Otropa piqua un fard, mais le sénateur Navarro hocha la tête et lui désigna la porte d’un coup de menton.
Otropa sorti, Geary laissa passer quelques instants de gêne puis continua son récit en ajoutant enfin à sa présentation les éléments les plus top secret : ce que l’on savait et ce qu’on pouvait raisonnablement conjecturer de l’existence d’une espèce extraterrestre au-delà de l’espace syndic. Le visage des dirigeants politiques trahit tout d’abord leur incrédulité puis une inquiétude croissante. Lorsqu’il expliqua comment les extraterrestres s’y étaient pris pour tenter d’anéantir la flotte dans le système de Lakota, une des sénatrices secoua la tête : « S’il existait une autre explication, capitaine, je n’y croirais pas cinq secondes. »
Geary fit la grimace.
« Croyez-moi, madame, répondit-il, s’il en existait une autre, nous aurions sauté dessus aussi vite que vous l’auriez fait vous-même. »

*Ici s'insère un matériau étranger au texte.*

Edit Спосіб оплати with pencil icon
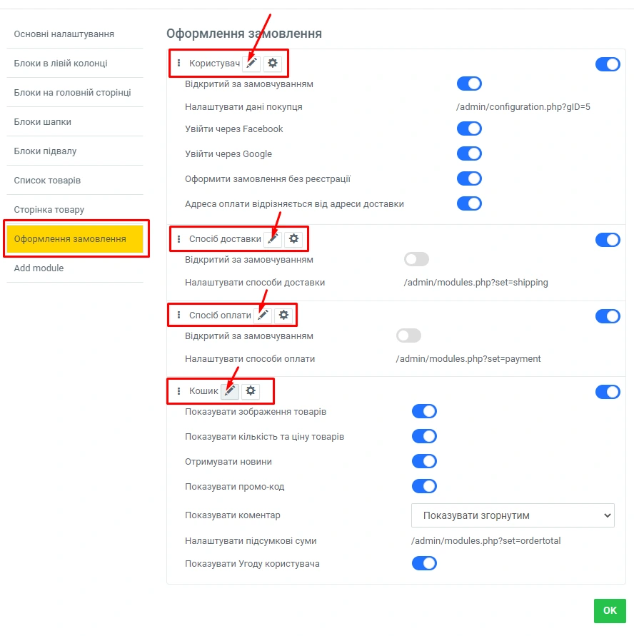634x636 pixels. click(x=263, y=315)
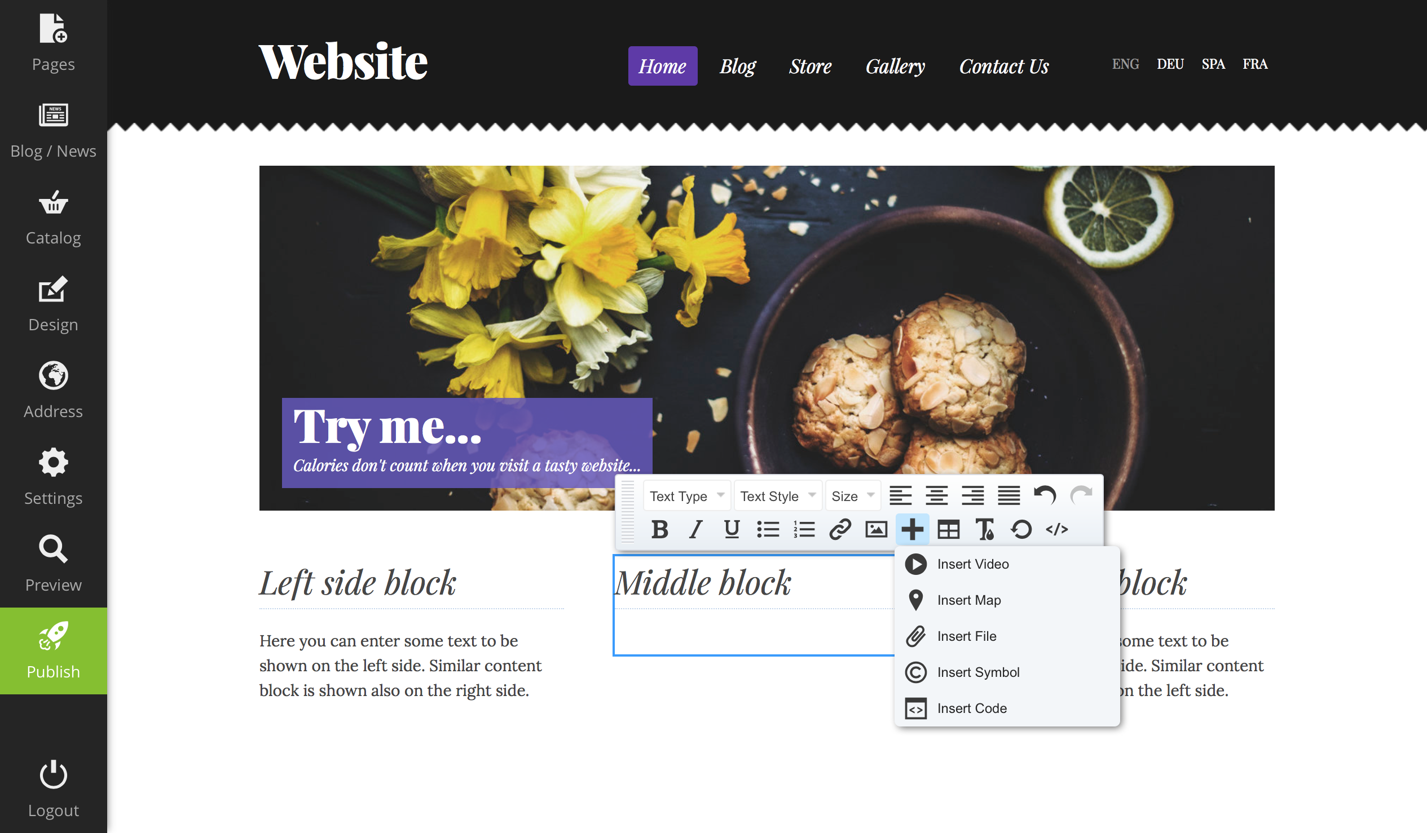This screenshot has height=833, width=1427.
Task: Enable center text alignment
Action: point(937,495)
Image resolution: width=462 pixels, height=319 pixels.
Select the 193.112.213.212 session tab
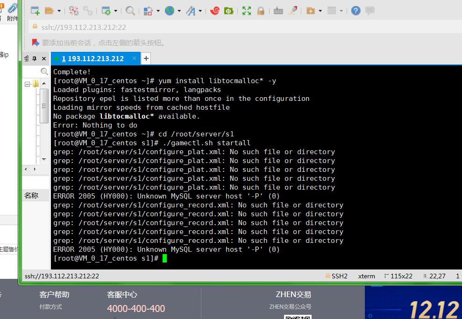(x=92, y=58)
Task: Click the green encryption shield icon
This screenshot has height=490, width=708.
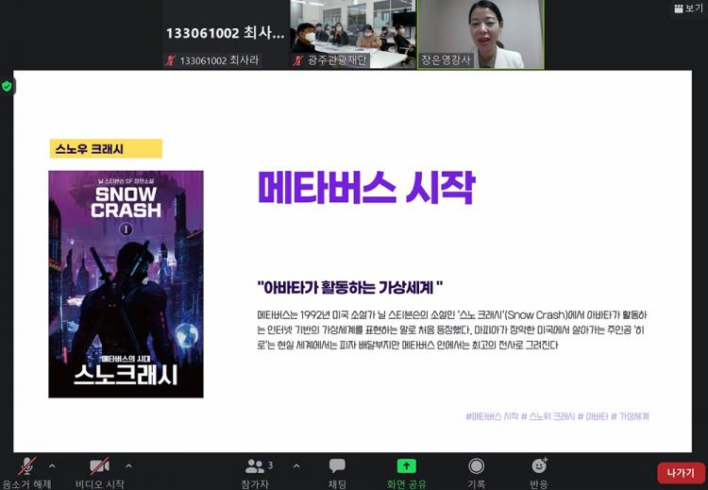Action: pyautogui.click(x=8, y=86)
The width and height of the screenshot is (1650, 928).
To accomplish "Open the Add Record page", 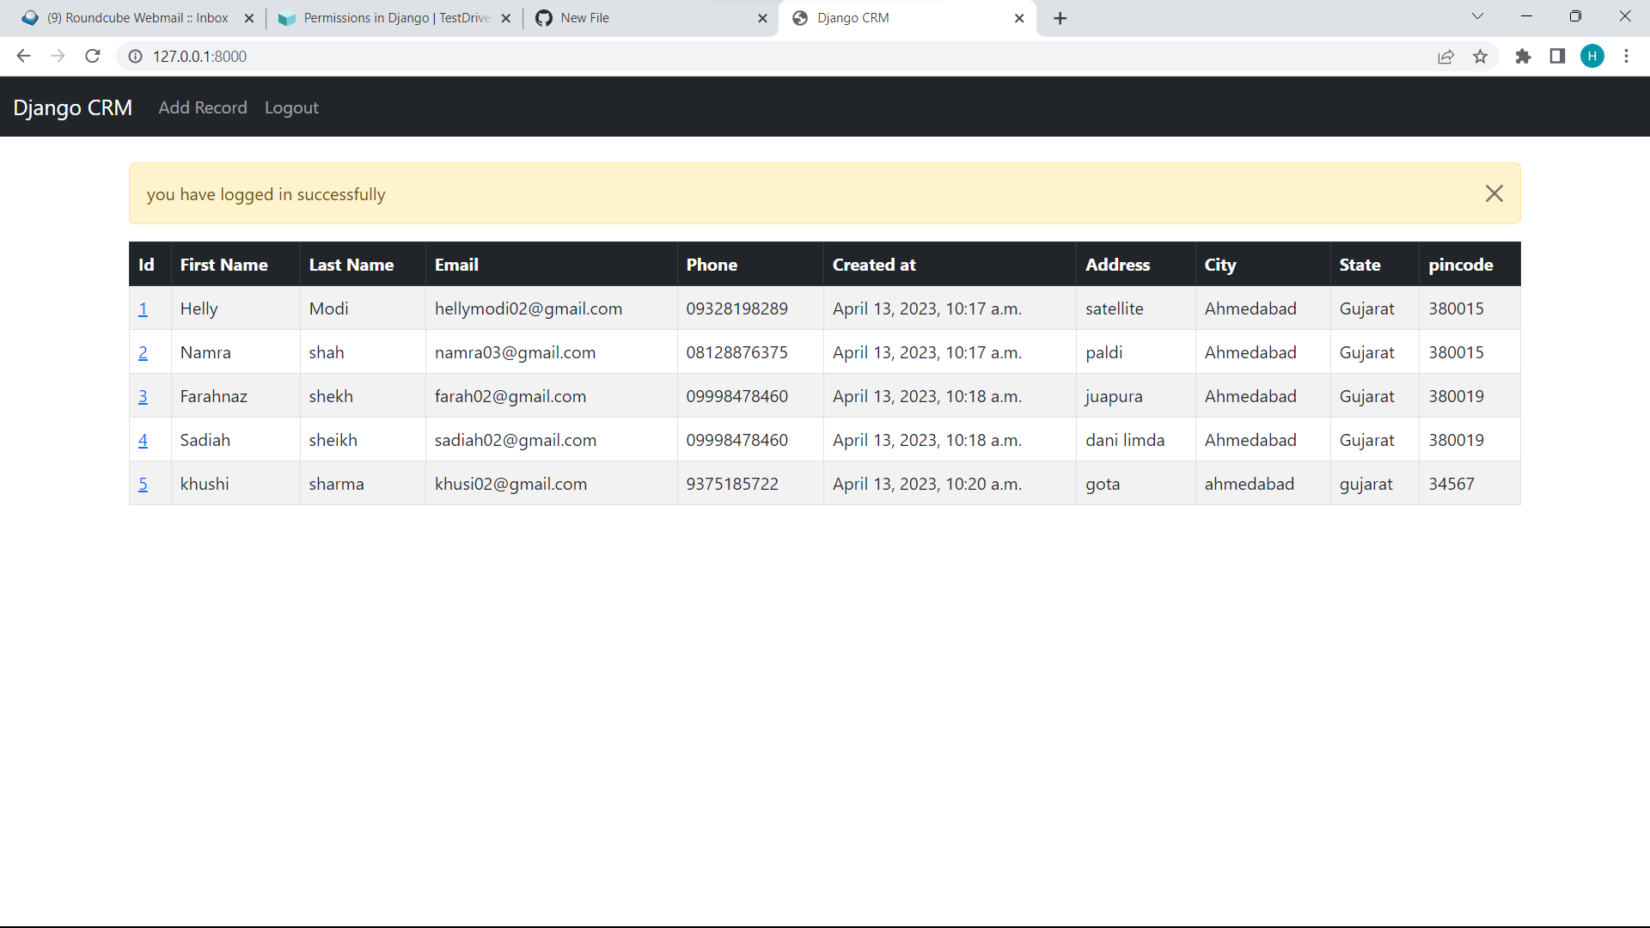I will tap(202, 107).
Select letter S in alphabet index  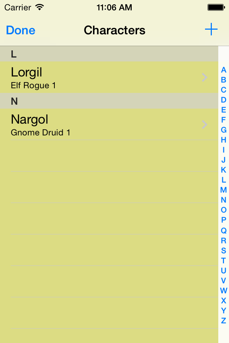pos(224,251)
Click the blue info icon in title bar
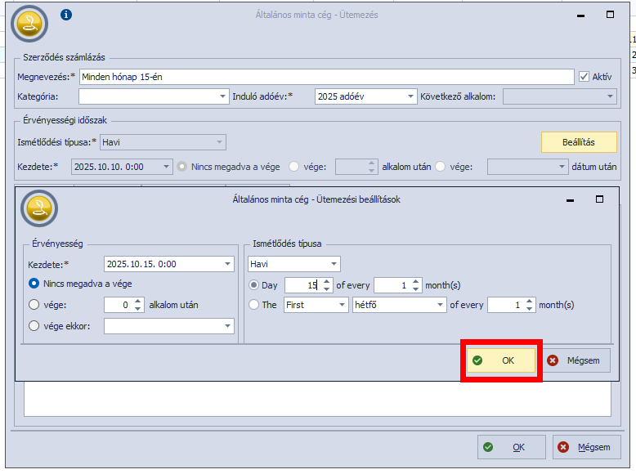The image size is (636, 474). (x=67, y=15)
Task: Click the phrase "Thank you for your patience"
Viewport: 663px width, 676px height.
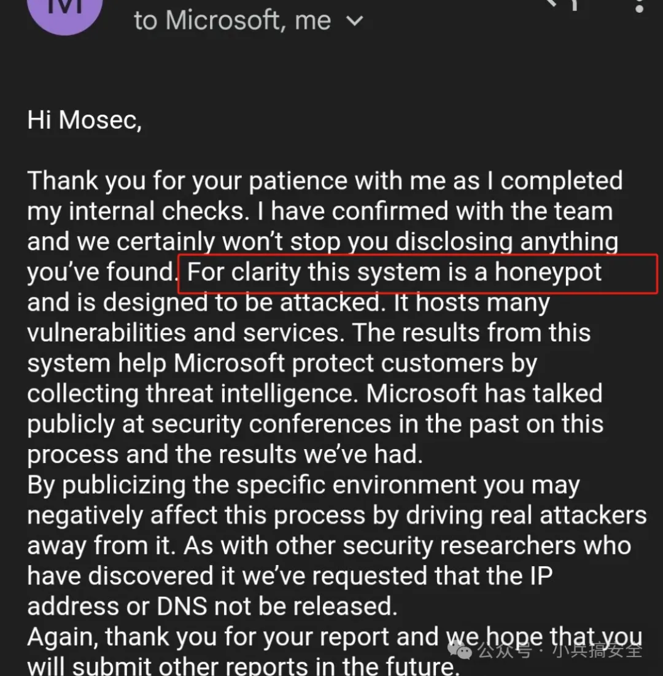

Quand il leur fit part des logiciels malfaisants implantés dans les systèmes de navigation et de communication des vaisseaux de l’Alliance, la mâchoire de Timbal s’affaissa et le sénateur Navarro se pencha brusquement en avant : « Vous avez trouvé ces virus ? Nos propres bâtiments auraient donc transmis leur position à ces… je ne sais trop quoi ?

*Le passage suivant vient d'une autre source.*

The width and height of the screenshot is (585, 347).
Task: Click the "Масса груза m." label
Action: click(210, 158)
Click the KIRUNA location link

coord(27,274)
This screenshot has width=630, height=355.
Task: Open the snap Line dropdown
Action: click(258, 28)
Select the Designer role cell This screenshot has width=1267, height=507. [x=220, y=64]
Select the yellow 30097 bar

— Nous n’avons pas encore compris comment ça fonctionnait, précisa Geary. Nous avons certes trouvé le moyen de nettoyer les systèmes de nos vaisseaux, mais nous devons présumer que d’autres bâtiments et installations de l’Alliance sont infestés par de tels virus. Cela vaut aussi pour ceux des Syndics.
— Comment se fait-il que personne d’entre nous ne l’ait su auparavant ? s’interrogea l’homme mince avec une nonchalance qui fit légèrement se crisper Navarro.
— Nous ne cherchions pas de ce côté, répondit Rione. Personne n’y songeait. Personne ne cherchait une technologie de cette nature, tellement plus avancée que la nôtre et celle des Syndics.
— Peut-être, concéda l’homme mince. Mais les raisons pour lesquelles nous ne cherchions pas sont indubitablement très diverses. »
La femme râblée s’esclaffa : « Serait-ce une allusion à l’intellect ou à la morale de nos camarades conseillers, Suva ? »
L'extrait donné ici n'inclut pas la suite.